Does this make any sense? “The cow is the purest type of sub-human life. She pleads before us on behalf of the whole of the sub-human species for justice to it at the hands of man, the first among all that lives. She seems to speak to us through her eyes: ‘you are not appointed over us to kill us and eat our flesh or otherwise ill-treat us, but to be our friend and guardian’” (Young India, 1924).
“I worship it and I shall defend its worship against the whole world” (Young India, 1925).
“Mother cow is in many ways better than the mother who gave us birth. Our mother gives us milk for a couple of years and then expects us to serve her when we grow up. Mother cow expects from us nothing but grass and grain. Our mother often falls ill and expects service from us. Mother cow rarely falls ill. Here is an unbroken record of service, which does not end with her death. Our mother, when she dies, means expenses of burial or cremation. Mother cow is as useful dead as when she is alive. We can make use of every part of her body — her flesh, her bones, her intestines, her horns and her skin. Well, I say this not to disparage the mother who gives us birth, but in order to show you the substantial reasons for my worshipping the cow” (Harijan, 1940).

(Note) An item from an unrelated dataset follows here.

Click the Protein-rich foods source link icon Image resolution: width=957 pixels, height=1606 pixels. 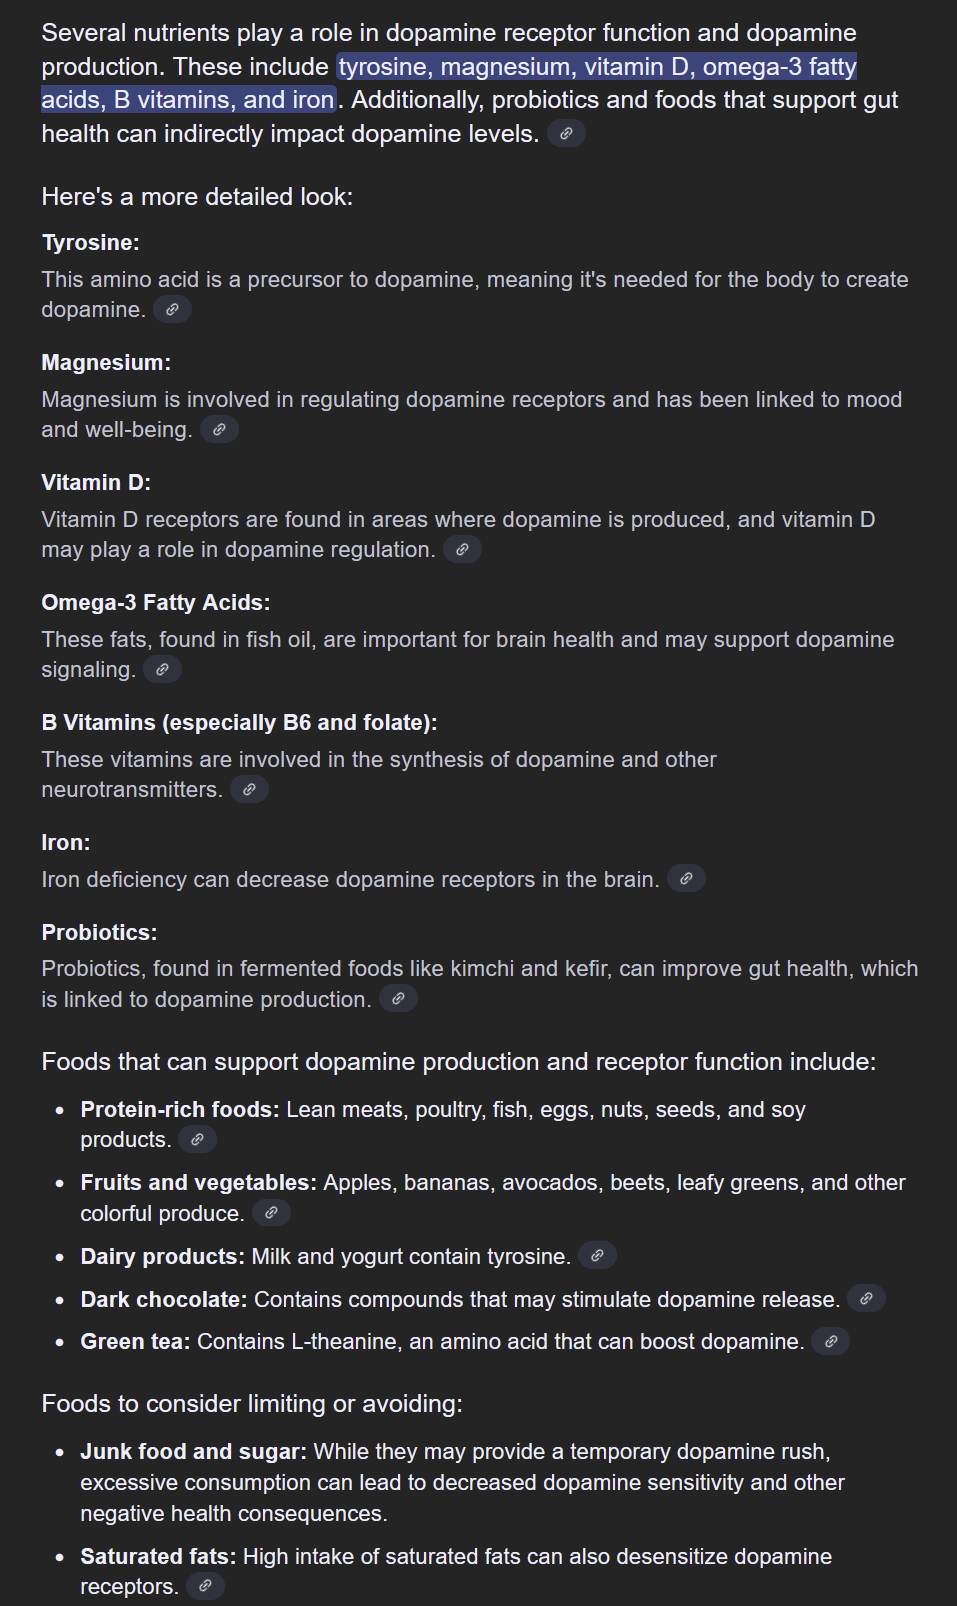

“The central fact of Hinduism is cow protection. Cow protection to me is one of the most wonderful phenomena in human evolution. It takes the human being beyond this species. The cow to me means the entire sub-human world. Man through the cow is enjoined to realise his identity with all that lives. Why the cow was selected for apotheosis is obvious to me. The cow was in India the best companion. She was the giver of plenty. Not only did she give milk, but she also made agriculture possible. Cow protection is the gift of Hinduism to the world. And Hinduism will live so long as there are Hindus to protect the cow. Hindus will be judged not by their tilaks not by the correct chanting of mantras, not by their pilgrimages, not by their most punctilious observances of caste rules, but their ability to protect the cow” (Young India, 1921).
“I would not kill a human being for protection of a cow, as I will not kill a cow for saving a human life, be it ever so precious” (Young India, 1921).

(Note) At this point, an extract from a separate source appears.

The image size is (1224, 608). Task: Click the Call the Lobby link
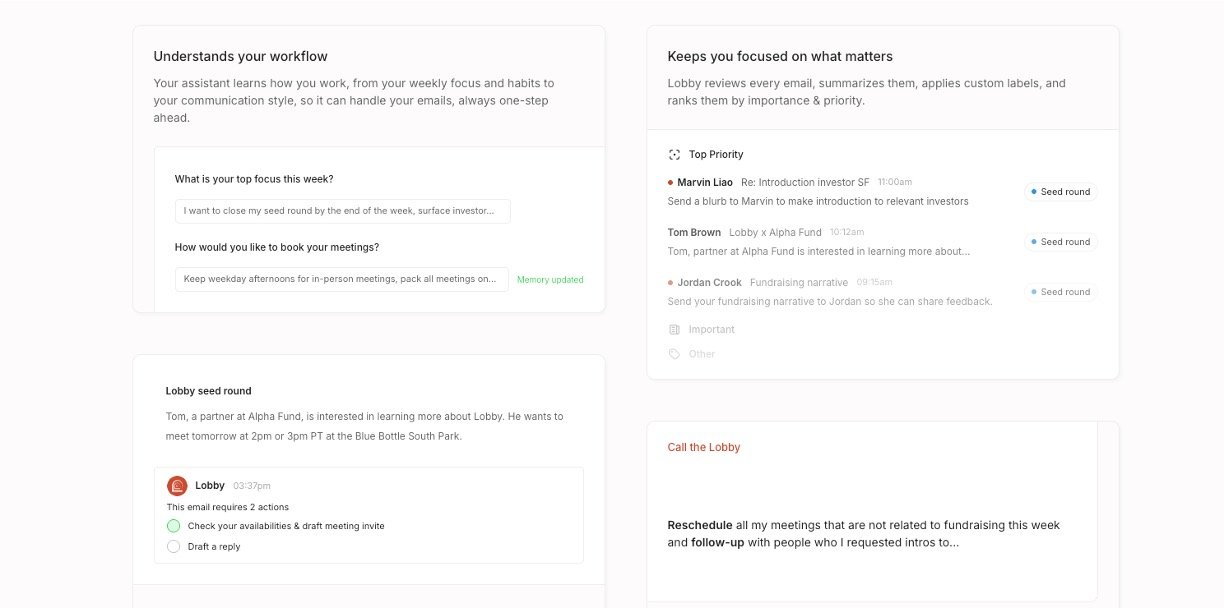click(704, 448)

“My religion teaches me that I should by personal conduct instill into the minds of those who might hold different views, the conviction that cow killing is a sin and that, therefore, it ought to be abandoned” (Young India, 1925).
“Cow slaughter can never be stopped by law. Knowledge, education and the spirit of kindliness towards her alone can put an end to it. It will not be possible to save those animals that are a burden on the land or, perhaps, even man if he is a burden” (Harijan, 1946).
“My ambition is no less than to see the principle of cow protection established throughout the world. But that requires that I should set my own house thoroughly in order first” (Young India, 1925).
These are only some of the stupid, feudal ideas this ‘Mahatma’, this ‘father’ of our nation had. Now we may consider Gandhi’s views about caste.
Gandhi repeatedly said in the 1920s that “Hindus must follow their hereditary professions” and that “prohibition of intermarriage between people of different varnas was necessary for a rapid evolution of the soul”. In the 1930s, he changed his tune and started saying that he was opposed to caste but supported varna and hereditary professions, as if there is a difference between the two.
This hypocrisy was typical of Gandhi. Whenever he found his stupid feudal ideas unacceptable he tried to obfuscate.